À l’occasion de cette visite, les membres du mouvement ont remis aux détenus de l’eau potable, des vivres et divers produits de première nécessité. Un geste simple, mais lourd de sens dans un contexte carcéral marqué par la promiscuité et la précarité. « Il s’agit d’un soutien aux détenus politiques, afin qu’ils ne se sentent pas seuls », a expliqué Alain Boris Tchientcheu, interrogé par MMI.
Contrairement à ce que pourraient penser certains observateurs, cette action ne relève pas d’un événement ponctuel. Le président du mouvement souligne qu’il s’agit d’un engagement constant. « Cette action n’est pas nouvelle. Nous apportons régulièrement notre soutien à ces personnes aujourd’hui privées de liberté pour avoir voulu se battre pour un État de droit et l’amélioration de leurs conditions de vie », a-t-il précisé.
La visite a été marquée par la présence de Maître Alice Nkom, avocate et défenseure des droits humains, par ailleurs marraine du mouvement Cartes d’électeurs. Très émue à l’issue des échanges avec les détenus, elle a salué le courage et la résilience de ces jeunes citoyens. Maître Alice Nkom a rappelé que l’engagement civique ne saurait, dans un État de droit, conduire à l’arbitraire ou à la privation injustifiée de liberté.
Également présent, Hiram S. Iyodi, candidat à la dernière élection présidentielle, a tenu à exprimer sa solidarité envers les détenus. Il a réaffirmé que la justice et la liberté constituent des valeurs fondamentales et non négociables pour la Nation camerounaise, appelant à une réflexion collective sur le traitement réservé aux acteurs de la vie citoyenne.
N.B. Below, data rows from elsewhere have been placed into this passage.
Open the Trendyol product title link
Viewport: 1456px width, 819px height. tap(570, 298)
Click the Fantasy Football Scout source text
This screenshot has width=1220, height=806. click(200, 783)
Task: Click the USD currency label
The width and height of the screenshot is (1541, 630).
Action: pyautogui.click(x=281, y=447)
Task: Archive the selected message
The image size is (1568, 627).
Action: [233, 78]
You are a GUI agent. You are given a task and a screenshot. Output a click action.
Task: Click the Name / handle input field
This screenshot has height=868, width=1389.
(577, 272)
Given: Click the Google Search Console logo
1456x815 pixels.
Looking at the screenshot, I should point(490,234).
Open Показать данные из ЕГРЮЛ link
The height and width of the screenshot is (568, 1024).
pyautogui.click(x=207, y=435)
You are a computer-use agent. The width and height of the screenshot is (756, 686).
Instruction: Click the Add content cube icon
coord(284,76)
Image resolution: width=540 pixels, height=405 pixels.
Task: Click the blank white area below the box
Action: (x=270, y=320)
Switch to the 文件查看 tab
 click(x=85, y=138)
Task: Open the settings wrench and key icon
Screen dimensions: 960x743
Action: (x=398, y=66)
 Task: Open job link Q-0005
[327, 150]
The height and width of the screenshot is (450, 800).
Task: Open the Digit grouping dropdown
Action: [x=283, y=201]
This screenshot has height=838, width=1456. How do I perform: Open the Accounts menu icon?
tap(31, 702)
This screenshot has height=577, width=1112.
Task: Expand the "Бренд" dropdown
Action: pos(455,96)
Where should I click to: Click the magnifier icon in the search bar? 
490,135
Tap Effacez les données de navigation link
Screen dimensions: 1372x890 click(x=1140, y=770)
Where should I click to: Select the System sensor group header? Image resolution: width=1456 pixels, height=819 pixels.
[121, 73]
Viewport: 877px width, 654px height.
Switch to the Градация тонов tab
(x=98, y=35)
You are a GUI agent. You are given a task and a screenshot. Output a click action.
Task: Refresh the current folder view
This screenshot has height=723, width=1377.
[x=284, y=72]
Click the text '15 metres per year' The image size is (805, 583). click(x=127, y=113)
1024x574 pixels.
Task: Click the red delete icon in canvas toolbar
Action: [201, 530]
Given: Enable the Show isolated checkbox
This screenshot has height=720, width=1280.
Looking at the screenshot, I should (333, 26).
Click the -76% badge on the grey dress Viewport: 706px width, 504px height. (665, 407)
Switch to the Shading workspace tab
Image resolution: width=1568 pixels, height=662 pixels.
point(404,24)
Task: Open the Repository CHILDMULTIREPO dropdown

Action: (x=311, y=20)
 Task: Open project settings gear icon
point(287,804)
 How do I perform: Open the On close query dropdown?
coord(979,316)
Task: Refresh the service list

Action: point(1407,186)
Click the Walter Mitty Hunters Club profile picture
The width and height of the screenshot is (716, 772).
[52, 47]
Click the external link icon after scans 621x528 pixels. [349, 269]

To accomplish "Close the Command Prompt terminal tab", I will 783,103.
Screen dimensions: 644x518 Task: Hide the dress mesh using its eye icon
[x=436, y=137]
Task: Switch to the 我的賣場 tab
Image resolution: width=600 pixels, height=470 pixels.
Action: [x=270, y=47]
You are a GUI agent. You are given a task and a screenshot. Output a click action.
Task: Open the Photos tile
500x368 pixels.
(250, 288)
Au-delà de l’assistance matérielle, cette visite se voulait surtout un message : celui de la fraternité nationale et de la reconnaissance de la dignité humaine, même – et surtout – derrière les murs d’une prison. Un rappel discret mais ferme que la crise post-électorale continue de produire ses effets, et que la question des détenus qui en sont issus demeure au cœur du débat public.